### WHAT YOU NEED TO DO
Could you state how many lines of the material hold "pyautogui"? Include nothing beyond the number.

### RECORDS TO PROCESS

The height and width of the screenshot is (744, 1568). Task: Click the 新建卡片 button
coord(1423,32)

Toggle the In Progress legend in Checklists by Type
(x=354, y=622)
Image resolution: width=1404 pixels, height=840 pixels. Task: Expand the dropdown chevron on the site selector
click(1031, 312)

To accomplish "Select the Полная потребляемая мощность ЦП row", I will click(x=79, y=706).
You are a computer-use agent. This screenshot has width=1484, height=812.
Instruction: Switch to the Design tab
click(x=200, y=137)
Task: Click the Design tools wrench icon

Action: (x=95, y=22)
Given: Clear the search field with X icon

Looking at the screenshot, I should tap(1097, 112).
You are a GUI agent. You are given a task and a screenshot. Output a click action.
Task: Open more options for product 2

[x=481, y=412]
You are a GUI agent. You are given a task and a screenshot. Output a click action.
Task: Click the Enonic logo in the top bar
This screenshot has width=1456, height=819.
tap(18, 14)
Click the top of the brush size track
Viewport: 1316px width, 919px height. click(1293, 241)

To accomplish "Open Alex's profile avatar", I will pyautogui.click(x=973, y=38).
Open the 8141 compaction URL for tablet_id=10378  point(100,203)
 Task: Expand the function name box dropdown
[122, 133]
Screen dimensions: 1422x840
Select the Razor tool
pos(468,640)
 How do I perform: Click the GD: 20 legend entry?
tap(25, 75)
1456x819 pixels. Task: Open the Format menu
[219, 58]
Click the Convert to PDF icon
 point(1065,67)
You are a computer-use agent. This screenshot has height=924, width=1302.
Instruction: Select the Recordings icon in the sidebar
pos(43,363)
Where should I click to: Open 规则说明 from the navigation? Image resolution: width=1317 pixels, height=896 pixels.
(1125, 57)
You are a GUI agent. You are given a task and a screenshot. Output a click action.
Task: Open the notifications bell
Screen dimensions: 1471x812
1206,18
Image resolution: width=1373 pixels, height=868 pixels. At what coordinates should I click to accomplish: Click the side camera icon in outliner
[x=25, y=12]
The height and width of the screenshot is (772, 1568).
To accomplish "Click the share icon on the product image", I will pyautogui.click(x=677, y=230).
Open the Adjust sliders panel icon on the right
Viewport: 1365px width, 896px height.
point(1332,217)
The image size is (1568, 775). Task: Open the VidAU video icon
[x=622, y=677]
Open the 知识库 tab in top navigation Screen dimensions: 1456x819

### RESULT OF THE EXERCISE
2